▸ **TASKS**:
a: Reproduce a section of the forum thread on taking blood pressure in an amputee, starting with the words "## Aprz (Feb" and ending after the words "or by palpation.".
b: Answer each question from the forum thread on taking blood pressure in an amputee.
(i) In the opening post, what body part has KyleG heard is used for a BP when someone has no arms?
(ii) What cuff size does Aprz say is usually appropriate for the leg?
(iii) How far above the popliteal fossa does Aprz say to place the cuff?

[PASSAGE PROVIDED Boundary: Start]

# amputee bp?



## KyleG (Feb 26, 2012)

If someone has no arms were do you get a BP? Ive heard leg but what part and I also heard side makes a difference.


----------



## Aprz (Feb 26, 2012)

Have you tried the carotid?

Jokes aside, you could do it at the leg by placing the appropriate size blood pressure cuff (usually thigh size) an inch or two above the popliteal fossa, and place the bell of the stethoscope where you palpate the popliteal pulse. I imagine you could also put the appropriate size blood pressure cuff on their ankle, and place the bell of the stethoscope where you palpate the dorsalis pedis (pedal) pulse or posterior tibial pulse; it's what they do when they find the Ankle Brachial Pressure Index (video) except with a doppler instead of a stethoscope or by palpation.


----------



## Anonymous (Feb 26, 2012)

Aprz said:


> Have you tried the carotid?

[PASSAGE PROVIDED Boundary: End]
[SUPPLIED DATA Boundary: Start]

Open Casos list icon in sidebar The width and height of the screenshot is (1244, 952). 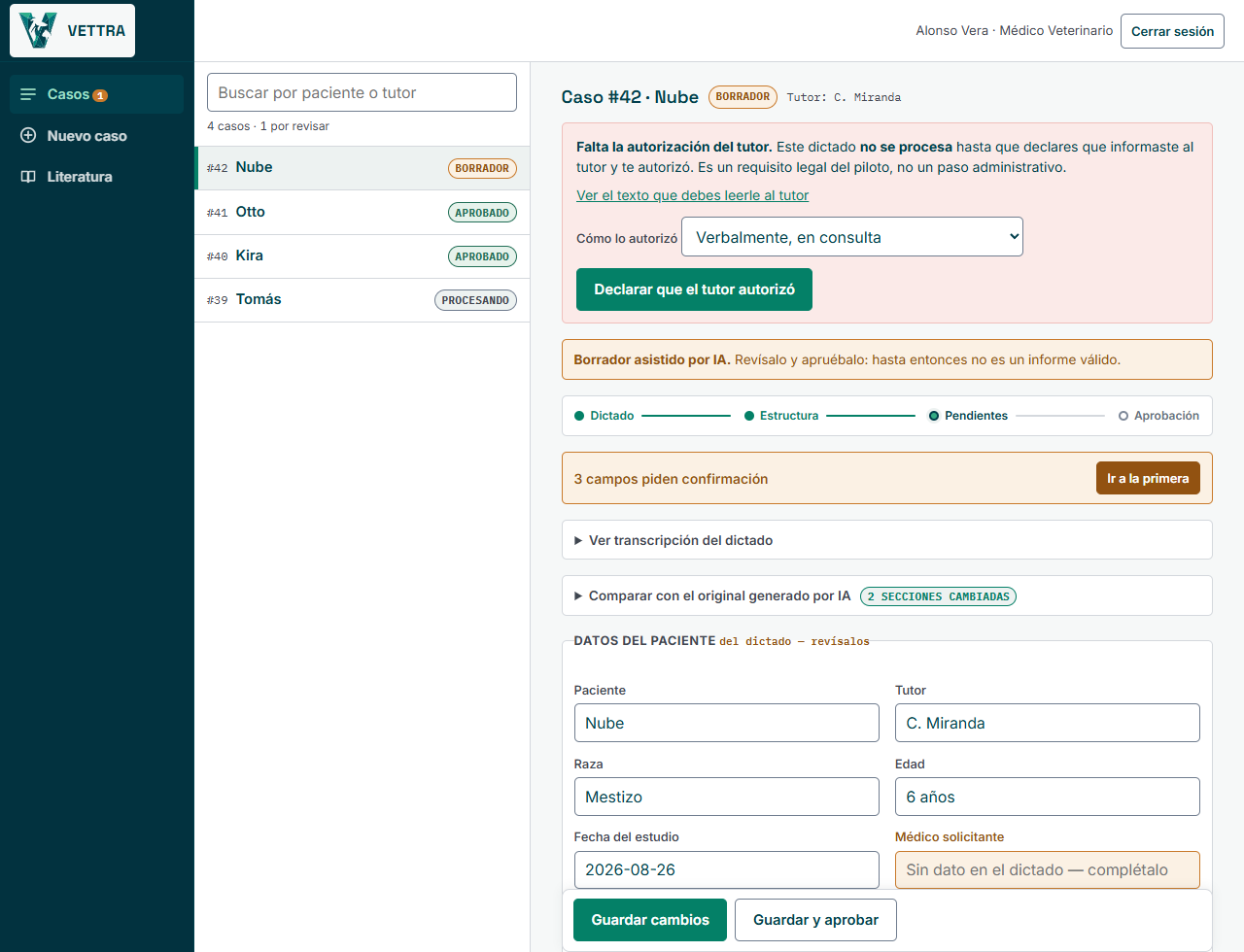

[SUPPLIED DATA Boundary: End]

▸ **ANSWERS BELOW**:
a:
## Aprz (Feb 26, 2012)

Have you tried the carotid?

Jokes aside, you could do it at the leg by placing the appropriate size blood pressure cuff (usually thigh size) an inch or two above the popliteal fossa, and place the bell of the stethoscope where you palpate the popliteal pulse. I imagine you could also put the appropriate size blood pressure cuff on their ankle, and place the bell of the stethoscope where you palpate the dorsalis pedis (pedal) pulse or posterior tibial pulse; it's what they do when they find the Ankle Brachial Pressure Index (video) except with a doppler instead of a stethoscope or by palpation.

b:
(i) The leg.
(ii) Thigh size.
(iii) An inch or two.